Consider another example. I have a dynamic friend who was diagnosed with ovarian cancer; she immediately founded CancerDancer (www.ocancerdancer.org), an organization with almost 10,000 members, to spread the word on ovarian cancer signs and symptoms. A special characteristic of us humans is that what should discourage us often makes us a powerful catalyst for change. We are so resilient. Find your passion, then find your voice; and go out and change the world.
The Policy Process
Eileen T. O’Grady
“A problem clearly stated is a problem half solved.”
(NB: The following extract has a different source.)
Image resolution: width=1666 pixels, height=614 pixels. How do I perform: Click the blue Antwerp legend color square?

Dorothea Brande (1893-1948)
The purpose of this chapter is to provide a conceptual framework for understanding policymaking. When provided with a clear understanding of the policymaking process, nurses can more strategically and effectively influence policy. By using conceptual models, complex ideas may be depicted in a simplified form to help organize and interpret information, and to this end, political scientists have established a number of conceptual models to explain the highly dynamic process of policymaking (Dye, 1992). This chapter reviews two of these conceptual models.
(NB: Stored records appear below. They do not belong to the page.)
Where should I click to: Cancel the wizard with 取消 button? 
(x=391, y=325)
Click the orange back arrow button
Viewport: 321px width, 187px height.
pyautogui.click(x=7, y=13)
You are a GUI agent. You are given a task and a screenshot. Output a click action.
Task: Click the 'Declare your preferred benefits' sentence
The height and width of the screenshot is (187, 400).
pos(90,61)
Health Policy and Politics
Health policy is significantly broader than nursing care policy alone. Health policy encompasses the political, economic, social, cultural and social determinants of individuals and populations and attempts to address the broader issues in health care (see Box 7-1 for policy definitions). This distinction is important because nurses need to be aware of the relevancy and significance of health policy in any position they hold. To influence the process, a clear understanding of the points of influence is essential and this includes correct framing of the health care problem itself. For example, if a nurse working in a nurse managed clinic is troubled by the staff shortages or long patient waits, they may be inclined to see themselves as the solution by working longer hours and seeing more patients. Defining and framing the problem in a broader policy context involves assessing the history, patterns of impact, resource allocation, and community needs as a first step in the policy process. Broadening and framing the problem to influence or educate stakeholders at the community, city, state, or federal level could include advocating for better access or funding for nursing workforce development. The next step is to bring the problem to the attention of those who have the power to implement a solution. Other key factors to consider include the generation of public interest, availability of viable policy solutions, the likelihood that the policy will serve most of the people at risk in a fair and equitable fashion, and consideration of the organizational, community, societal, and political viability of the policy solution.